If I have a CFF source file as stream input to a Transformer (TFM) and have 8 destination SEQ files based on a contsraint in the TFM, how would performance differ should I rewrite the job to have the source file stream into a TFM1, and from there have two 3 outputs, 2 constrained (to SEQ files) on the column and the other a [Reject] output. I continue with this process until I have 4 TFM stages each (except the last) with two SEQ destinations and the third the [reject] output.

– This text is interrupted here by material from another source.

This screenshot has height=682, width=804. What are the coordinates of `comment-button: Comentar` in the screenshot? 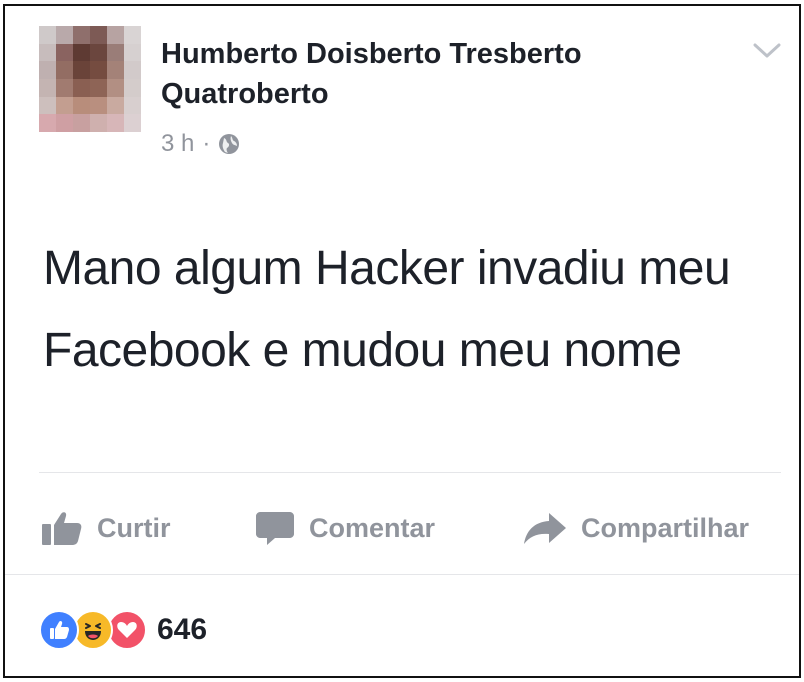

I could of course add IPC stages between all reads and writes, which may improve performance, but I am more concerned about how the design of a job that does the above affects performance. I suppose I am looking for best practice.
So, from:
Code: Select all
CFF ---- TFM ---- SEQ1
---- SEQ2
---- SEQ3
---- SEQ4
---- SEQ5
---- SEQ6
---- SEQ7
---- SEQ8
Code: Select all
CFF ---- TFM1 ---- SEQ1
---- SEQ2
---- TFM2
---- SEQ3
---- SEQ4
---- TFM3
---- SEQ5
---- SEQ6
---- TFM4
---- SEQ7
---- SEQ8
To the eye, it is a lot more appeasing looking at a simple job than a complex design of links and stages.
The number of rows in the source file is 40 million. I must add that the CFF has 19 columns of which I am only interested in 14. The first TFM omits the columns I dont require in the process.